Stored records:
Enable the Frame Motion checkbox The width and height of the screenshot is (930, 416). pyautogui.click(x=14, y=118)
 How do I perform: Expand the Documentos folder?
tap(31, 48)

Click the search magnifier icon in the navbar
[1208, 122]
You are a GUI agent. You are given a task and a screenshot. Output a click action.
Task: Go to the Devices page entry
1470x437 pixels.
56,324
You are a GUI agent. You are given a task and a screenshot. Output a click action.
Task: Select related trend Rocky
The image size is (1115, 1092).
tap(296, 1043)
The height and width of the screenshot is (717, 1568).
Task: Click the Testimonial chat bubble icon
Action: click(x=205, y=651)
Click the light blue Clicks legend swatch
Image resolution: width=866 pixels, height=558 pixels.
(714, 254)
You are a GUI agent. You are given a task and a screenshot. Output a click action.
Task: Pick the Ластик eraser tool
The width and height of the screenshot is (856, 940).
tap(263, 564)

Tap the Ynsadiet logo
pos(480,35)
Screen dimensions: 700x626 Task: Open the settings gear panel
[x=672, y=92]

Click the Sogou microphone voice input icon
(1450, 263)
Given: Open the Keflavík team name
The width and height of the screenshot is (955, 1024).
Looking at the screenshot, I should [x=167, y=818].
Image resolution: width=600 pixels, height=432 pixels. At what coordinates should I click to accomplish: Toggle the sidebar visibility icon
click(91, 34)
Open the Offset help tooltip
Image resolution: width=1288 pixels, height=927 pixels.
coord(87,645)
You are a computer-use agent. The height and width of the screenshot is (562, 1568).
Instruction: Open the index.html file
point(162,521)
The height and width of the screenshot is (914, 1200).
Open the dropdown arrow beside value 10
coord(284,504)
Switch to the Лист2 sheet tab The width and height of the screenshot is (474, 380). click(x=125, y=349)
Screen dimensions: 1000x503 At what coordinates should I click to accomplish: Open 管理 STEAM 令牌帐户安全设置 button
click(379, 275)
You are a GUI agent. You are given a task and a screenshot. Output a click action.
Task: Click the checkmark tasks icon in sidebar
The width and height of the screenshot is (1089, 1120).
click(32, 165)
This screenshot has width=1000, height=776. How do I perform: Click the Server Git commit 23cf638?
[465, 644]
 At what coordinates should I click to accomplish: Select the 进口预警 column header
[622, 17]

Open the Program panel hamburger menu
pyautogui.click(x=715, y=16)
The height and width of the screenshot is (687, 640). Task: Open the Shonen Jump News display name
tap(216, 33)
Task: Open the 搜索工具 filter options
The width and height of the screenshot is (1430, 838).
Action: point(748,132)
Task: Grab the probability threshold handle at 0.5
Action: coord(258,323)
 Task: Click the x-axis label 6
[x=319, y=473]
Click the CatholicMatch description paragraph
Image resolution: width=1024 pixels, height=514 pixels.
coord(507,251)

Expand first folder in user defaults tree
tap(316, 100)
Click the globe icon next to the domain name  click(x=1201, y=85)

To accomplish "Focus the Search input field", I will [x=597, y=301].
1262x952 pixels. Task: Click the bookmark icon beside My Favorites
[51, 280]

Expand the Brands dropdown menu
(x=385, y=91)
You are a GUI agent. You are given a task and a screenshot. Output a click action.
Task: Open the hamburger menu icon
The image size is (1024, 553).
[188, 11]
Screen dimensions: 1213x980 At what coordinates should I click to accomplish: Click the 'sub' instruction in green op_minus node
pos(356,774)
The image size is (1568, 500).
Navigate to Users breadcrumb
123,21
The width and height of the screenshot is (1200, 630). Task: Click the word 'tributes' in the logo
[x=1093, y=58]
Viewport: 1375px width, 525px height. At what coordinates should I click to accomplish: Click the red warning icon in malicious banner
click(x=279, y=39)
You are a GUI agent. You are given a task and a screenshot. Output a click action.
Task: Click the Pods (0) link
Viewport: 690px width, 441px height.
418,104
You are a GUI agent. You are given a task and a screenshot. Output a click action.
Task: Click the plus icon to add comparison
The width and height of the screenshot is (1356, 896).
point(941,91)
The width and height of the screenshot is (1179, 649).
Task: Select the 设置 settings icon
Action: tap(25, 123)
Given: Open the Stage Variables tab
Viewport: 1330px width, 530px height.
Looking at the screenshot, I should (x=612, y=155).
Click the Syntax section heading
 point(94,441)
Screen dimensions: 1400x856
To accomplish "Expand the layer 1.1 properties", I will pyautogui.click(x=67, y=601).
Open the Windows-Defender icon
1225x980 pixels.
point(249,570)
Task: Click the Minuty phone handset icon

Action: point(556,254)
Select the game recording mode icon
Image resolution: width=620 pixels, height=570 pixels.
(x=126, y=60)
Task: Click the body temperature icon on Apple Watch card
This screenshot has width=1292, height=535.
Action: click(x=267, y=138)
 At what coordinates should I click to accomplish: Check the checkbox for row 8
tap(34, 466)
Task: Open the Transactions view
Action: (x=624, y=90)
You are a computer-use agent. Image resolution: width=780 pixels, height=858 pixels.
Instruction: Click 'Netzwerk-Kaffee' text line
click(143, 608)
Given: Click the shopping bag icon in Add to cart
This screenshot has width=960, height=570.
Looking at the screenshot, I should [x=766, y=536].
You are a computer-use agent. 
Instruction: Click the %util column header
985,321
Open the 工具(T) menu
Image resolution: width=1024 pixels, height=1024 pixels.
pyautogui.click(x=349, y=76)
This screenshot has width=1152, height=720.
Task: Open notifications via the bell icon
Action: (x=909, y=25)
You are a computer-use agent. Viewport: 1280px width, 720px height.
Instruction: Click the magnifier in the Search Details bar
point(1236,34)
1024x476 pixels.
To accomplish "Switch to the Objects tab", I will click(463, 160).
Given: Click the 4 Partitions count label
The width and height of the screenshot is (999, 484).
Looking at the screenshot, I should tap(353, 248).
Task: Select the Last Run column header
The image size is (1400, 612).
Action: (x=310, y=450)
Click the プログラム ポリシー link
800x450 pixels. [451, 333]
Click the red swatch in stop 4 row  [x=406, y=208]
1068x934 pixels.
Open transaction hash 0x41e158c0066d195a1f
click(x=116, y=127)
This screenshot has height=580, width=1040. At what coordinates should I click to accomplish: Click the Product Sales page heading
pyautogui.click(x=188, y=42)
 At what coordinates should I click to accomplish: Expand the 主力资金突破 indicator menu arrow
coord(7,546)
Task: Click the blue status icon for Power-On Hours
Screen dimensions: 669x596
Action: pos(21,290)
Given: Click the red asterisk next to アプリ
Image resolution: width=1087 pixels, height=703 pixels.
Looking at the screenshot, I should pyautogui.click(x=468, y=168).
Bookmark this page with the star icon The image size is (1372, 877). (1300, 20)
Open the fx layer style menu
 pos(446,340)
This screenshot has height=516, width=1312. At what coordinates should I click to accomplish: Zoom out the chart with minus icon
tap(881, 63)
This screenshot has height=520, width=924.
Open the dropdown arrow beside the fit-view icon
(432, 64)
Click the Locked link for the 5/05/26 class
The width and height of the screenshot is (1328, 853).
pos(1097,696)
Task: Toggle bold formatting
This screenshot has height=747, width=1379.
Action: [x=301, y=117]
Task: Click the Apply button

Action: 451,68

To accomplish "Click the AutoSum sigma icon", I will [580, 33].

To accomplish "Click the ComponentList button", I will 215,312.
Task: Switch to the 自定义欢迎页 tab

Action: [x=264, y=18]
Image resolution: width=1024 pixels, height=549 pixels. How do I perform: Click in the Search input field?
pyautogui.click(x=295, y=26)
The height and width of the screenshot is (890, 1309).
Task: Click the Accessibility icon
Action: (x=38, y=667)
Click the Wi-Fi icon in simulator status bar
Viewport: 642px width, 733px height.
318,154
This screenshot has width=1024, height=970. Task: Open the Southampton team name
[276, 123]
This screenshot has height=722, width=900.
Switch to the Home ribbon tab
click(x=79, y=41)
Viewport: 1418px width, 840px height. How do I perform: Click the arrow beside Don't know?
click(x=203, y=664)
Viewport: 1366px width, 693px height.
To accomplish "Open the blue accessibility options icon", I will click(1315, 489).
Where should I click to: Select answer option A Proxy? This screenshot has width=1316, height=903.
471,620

### AIM OF THE EXERCISE
From the records above, transcribe exactly the run of lines that opens with the line holding "The image size is (1115, 1092)." and closes with the line holding "Task: Pick the Ластик eraser tool", both included.

### OUTPUT FOR THIS TASK
The image size is (1115, 1092).
tap(296, 1043)
The height and width of the screenshot is (717, 1568).
Task: Click the Testimonial chat bubble icon
Action: click(x=205, y=651)
Click the light blue Clicks legend swatch
Image resolution: width=866 pixels, height=558 pixels.
(714, 254)
You are a GUI agent. You are given a task and a screenshot. Output a click action.
Task: Pick the Ластик eraser tool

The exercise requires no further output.